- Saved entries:
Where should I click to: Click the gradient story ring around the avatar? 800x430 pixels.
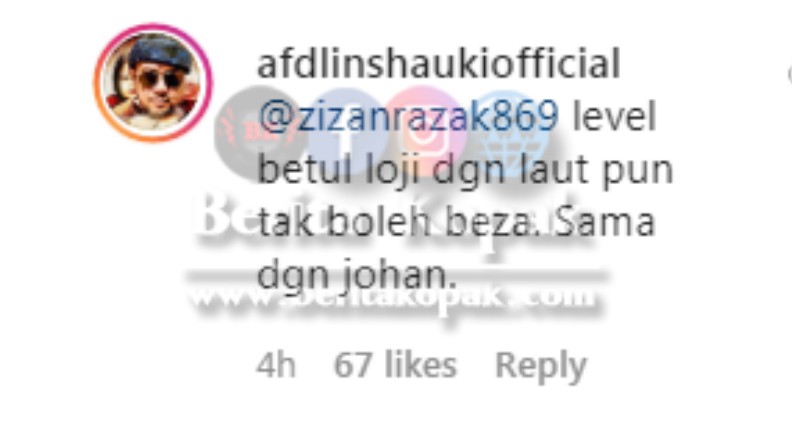pyautogui.click(x=153, y=83)
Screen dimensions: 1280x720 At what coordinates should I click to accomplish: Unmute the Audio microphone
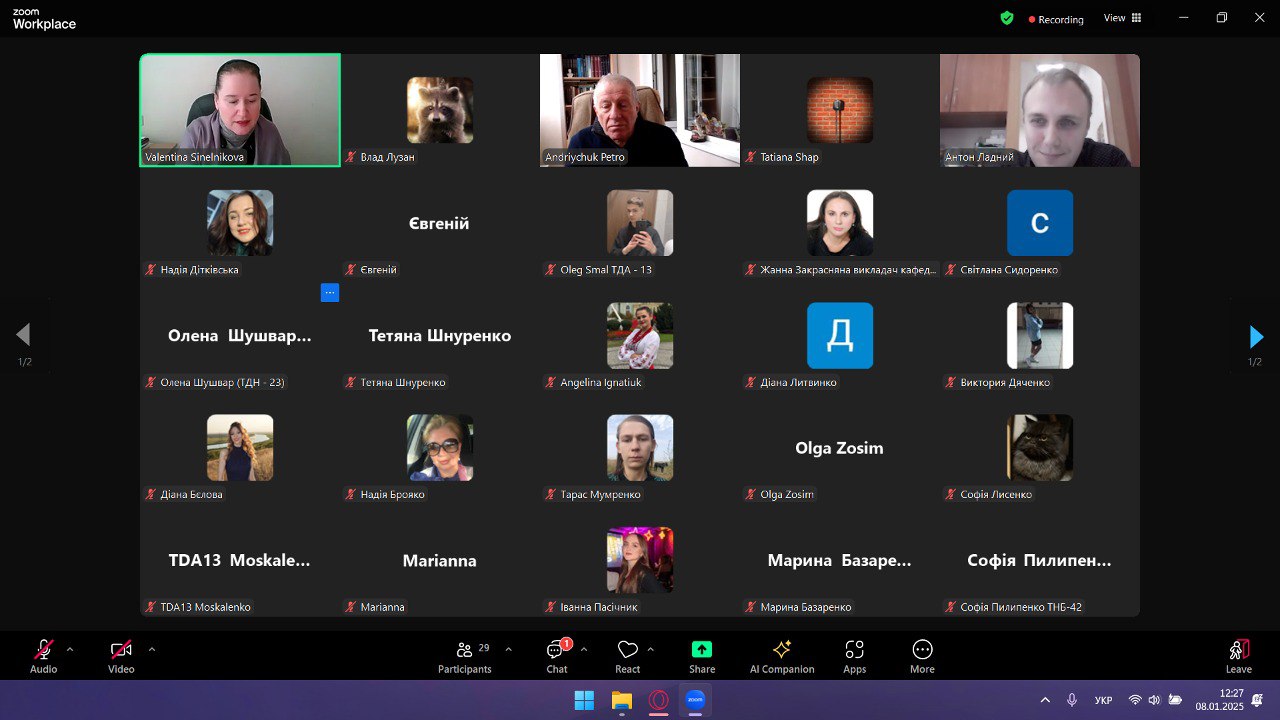tap(43, 657)
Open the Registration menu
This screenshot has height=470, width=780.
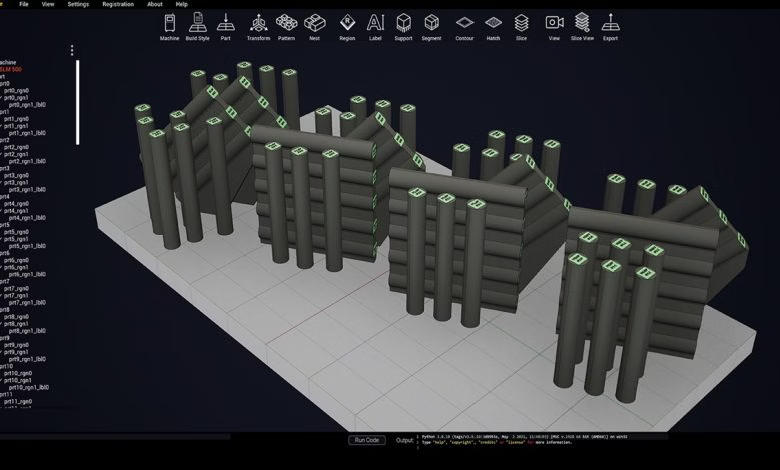(x=118, y=4)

- TASK DETAILS: Transcribe exactly the lines from the one containing "Open the Registration menu" through the last line of the records above, and nothing else. Leave out the pictures.

- OUTPUT FOR THIS TASK:
Open the Registration menu
This screenshot has height=470, width=780.
(x=118, y=4)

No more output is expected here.